This flick also tries to give the parents a little more time. This is also stuff Craven filmed but ultimately cut from his original movie. As I mentioned, I liked the notion that the parents would explain to the kids that Freddy was a molester as an explanation for the group nightmares, for them knowing who he is and for his name being something they don't want discussed. But even using very credible performers in Connie Britton and Clancy Brown, the material doesn't give them the strength they need to be convincing as two people who saw a monster and fought it, although in a far more real. But, again, cutting the parents discussing what happened gave Craven the time to put the emphasis on his heroine, rather than on the backstory that was handled in that one simple monologue in the basement of the Thompson house.

And that leaves us Freddy Krueger. An icon when played by Robert Englund, he is replaced by most people's choice to play the role: Jackie Earl Haley. The filmmakers stripped away the cartoonisness that had overwhelmed the character and gotten him back down to his creepy roots. Haley's fine in the role, really he's only hampered by the filmmakers' insistence on shooting cliched horror scares, lots of jumps and loud clangs of musical score, instead of letting it feel like Freddy is setting traps and playing with his food once he knows it's caught. Haley is certainly creepy but he still only deals in quick bursts of dialogue and the make-up seems very stiff, to the point that he can't show any expression on his burned face. Freddy as played by Englund was a vibrant character, as played by Haley he's almost too subdued and stiff. A noble intent to make Freddy more frightening but a middle ground feels lost.

Horror movies today are in a bit of a lull but everything's shot about the same way. Most great horror movies were made by young, hungry directors trying to make a movie under generally adverse conditions. While the director of "A Nightmare on Elm Street" is fairly unknown, there's no sense of creative adventure in this movie. There's obviously enough money, the effects are obviously slick and everything seems prceisely thought out and planned. But that gut primal horror is lost. The original is at times a sloppy movie, not everything works perfectly, there are moments of inconsistency in the performances as well as the mythos -- it's anything but slick. But the high points are so terrifying and Craven has such a strong idea and such a strong eye for talent that it works. This ends up feeling very corporate and very dry. It doesn't have much build because instead of not knowing what's going to happen next, we're pretty sure what's going to happen next and the additions to the story don't make it better or make it more unpredictable, it's just a different bit of exposition.

I'm all for continuing "Nightmare on Elm Street" stories. This remake of the original will never hold a candle to the classic it's trying to retell. This same movie as another Freddy movie -- with a new group of kids simply trying to get to the bottom of the mystery of Freddy Krueger, would have played well. But in trying to say they were retelling that iconic, original story, the filmmakers put themselves in a hole they could never escape.

They made a decent Freddy movie, but are trying to say it's the classic story.

There's only one "A Nightmare On Elm Street."

There are, however, a lot of sequels. And this movie is a decent one of those.

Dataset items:
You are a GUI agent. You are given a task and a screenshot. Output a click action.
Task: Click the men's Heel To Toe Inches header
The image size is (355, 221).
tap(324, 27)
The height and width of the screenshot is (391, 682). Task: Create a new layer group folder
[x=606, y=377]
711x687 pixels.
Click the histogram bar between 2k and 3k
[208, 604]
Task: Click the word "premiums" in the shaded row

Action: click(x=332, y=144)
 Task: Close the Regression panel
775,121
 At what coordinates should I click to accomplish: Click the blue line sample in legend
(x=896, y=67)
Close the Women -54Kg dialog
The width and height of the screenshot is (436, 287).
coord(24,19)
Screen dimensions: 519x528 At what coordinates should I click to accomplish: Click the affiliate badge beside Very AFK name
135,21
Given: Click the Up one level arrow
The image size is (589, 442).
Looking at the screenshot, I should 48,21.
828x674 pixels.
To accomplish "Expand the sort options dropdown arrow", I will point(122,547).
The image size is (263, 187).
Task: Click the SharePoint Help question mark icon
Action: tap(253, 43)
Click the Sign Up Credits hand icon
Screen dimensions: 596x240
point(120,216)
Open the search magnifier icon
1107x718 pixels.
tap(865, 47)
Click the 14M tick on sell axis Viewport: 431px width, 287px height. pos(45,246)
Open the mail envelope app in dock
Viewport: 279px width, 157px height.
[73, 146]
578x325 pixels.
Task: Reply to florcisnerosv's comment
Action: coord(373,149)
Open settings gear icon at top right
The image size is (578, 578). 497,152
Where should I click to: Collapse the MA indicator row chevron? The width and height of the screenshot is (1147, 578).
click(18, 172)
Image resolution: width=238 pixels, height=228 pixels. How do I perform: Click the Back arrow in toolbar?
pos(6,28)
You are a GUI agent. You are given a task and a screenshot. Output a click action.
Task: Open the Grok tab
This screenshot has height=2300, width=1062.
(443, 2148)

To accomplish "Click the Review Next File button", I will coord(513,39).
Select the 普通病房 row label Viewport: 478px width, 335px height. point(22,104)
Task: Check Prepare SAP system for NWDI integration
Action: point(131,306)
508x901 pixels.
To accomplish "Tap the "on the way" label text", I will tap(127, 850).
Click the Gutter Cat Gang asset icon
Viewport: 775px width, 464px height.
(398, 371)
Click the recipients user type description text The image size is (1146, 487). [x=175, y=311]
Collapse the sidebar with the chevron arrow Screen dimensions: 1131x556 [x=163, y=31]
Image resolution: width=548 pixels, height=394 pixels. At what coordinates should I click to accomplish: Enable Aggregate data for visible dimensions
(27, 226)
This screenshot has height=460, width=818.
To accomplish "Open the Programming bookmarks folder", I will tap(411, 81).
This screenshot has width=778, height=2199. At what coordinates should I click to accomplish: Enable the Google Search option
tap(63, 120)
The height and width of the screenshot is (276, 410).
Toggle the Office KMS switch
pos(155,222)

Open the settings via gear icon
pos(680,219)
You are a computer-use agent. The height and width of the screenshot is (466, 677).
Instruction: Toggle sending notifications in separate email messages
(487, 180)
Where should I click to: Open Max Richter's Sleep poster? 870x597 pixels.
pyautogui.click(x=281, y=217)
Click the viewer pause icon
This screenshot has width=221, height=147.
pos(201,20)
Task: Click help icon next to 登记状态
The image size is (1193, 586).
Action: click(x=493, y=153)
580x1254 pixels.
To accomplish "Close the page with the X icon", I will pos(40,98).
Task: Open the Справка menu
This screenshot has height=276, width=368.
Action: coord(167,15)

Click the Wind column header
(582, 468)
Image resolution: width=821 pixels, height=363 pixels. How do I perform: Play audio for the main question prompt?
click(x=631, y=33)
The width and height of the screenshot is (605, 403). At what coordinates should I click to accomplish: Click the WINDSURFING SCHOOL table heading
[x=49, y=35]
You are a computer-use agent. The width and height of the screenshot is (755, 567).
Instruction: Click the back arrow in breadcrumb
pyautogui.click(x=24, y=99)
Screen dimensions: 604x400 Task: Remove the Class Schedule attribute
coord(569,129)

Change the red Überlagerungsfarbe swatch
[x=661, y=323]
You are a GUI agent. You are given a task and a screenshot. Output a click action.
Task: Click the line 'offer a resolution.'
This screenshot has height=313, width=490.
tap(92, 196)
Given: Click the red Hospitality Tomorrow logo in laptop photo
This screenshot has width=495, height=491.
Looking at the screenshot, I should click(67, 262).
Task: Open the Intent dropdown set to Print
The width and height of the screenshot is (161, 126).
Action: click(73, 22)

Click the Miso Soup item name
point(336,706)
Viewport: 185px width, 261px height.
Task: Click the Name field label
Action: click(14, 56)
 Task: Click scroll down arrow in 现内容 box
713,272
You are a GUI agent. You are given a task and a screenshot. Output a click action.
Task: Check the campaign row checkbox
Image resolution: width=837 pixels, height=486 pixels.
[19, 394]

=== Exercise aim ===
In the movie review, which two performers play the parents?

=== Finished exercise ===
Connie Britton and Clancy Brown.